Oleh Ahmad Fauzi

Cahaya terang mulai pudar. Bosan untuk bersinar. Yang gelap dan remang-remang nampak lebih menggairahkan. Menawarkan minuman anggur pemuas dahaga kebenaran. Putih tidak lagi berwibawa, tertelan kepalsuan dan kemunafikan. Suci tidak lebih bermakna selain dari pada ketidakwarasan. Iman sudah tercemar, berbau nanah dihinggapi aura kebusukan.

Zaman sedang menabuh genderang. Agama pewahyuan pucat pasi meradang. Marah oleh banyak serangan dari kritik dunia dan ilmu pengetahuan. Ateisme, kaum kafir-murtad, pendukung sekuler-agnostik bersekutu dengan kemanusiaan.

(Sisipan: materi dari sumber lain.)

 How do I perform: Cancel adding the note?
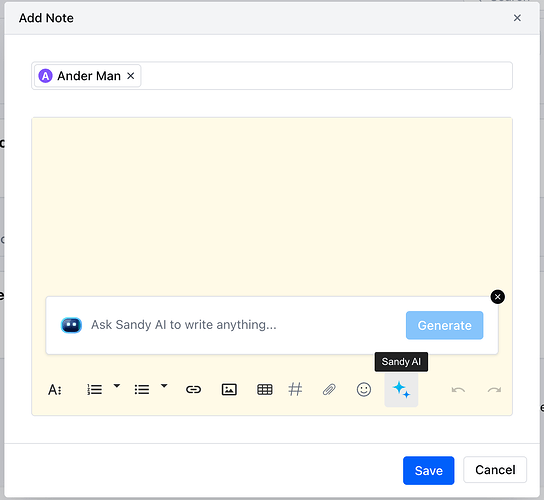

Menuntut agama pedang diadili di depan mahkamah sejarah keberadaban. Surga dicemooh dengan lantang, layaknya tempat perzinahan akbar yang disucikan. Sang nabi pun tidak lagi terlindungi dari kesalahan. Semangat zaman sedang melawan, menunjukkkan taring dan cakar merah pemberontakan.

Alam cenayang memang mempesonakan. Memperagakan tariang linglung kesurupan. Tak bisa ditebak dan membingungkan. Kenabian langit telah paripurna tugasnya dan kehabisan tenaga. Terseok-seok bertahan menghindari banyak serangan. Ketika terdesak, senjata dan pembunuhan menjadi pilihan. Atas nama iman dan ketuhanan, semuanya di atas bisa dibenarkan.

Patologi dan anomali dalam wahyu mengantarkan manusia untuk mencari sumber-sumber baru penyelamatan. Kedewasaan hadir melalui nalar dan ilmu pengetahuan, simbol peradaban dan kemajuan dengan para nabinya yang mengagumkan.

Sudah ratusan nabi ilmu pengetahuan muncul di permukaan. Mencoba menyerang kitab suci dan memberi arti baru bagi kemanusiaan. Tapi nabi langit sedikitpun belum tergoyahkan, apalagi terkalahkan.

Ini yang harus menjadi pertanyaan besar bagi kita, kenapa wahyu sang nabi tidak bisa mati? Mengapa ideologi pedang dan kematian tetap menang? Dan kewarasan sering berakhir sebagai pecundang?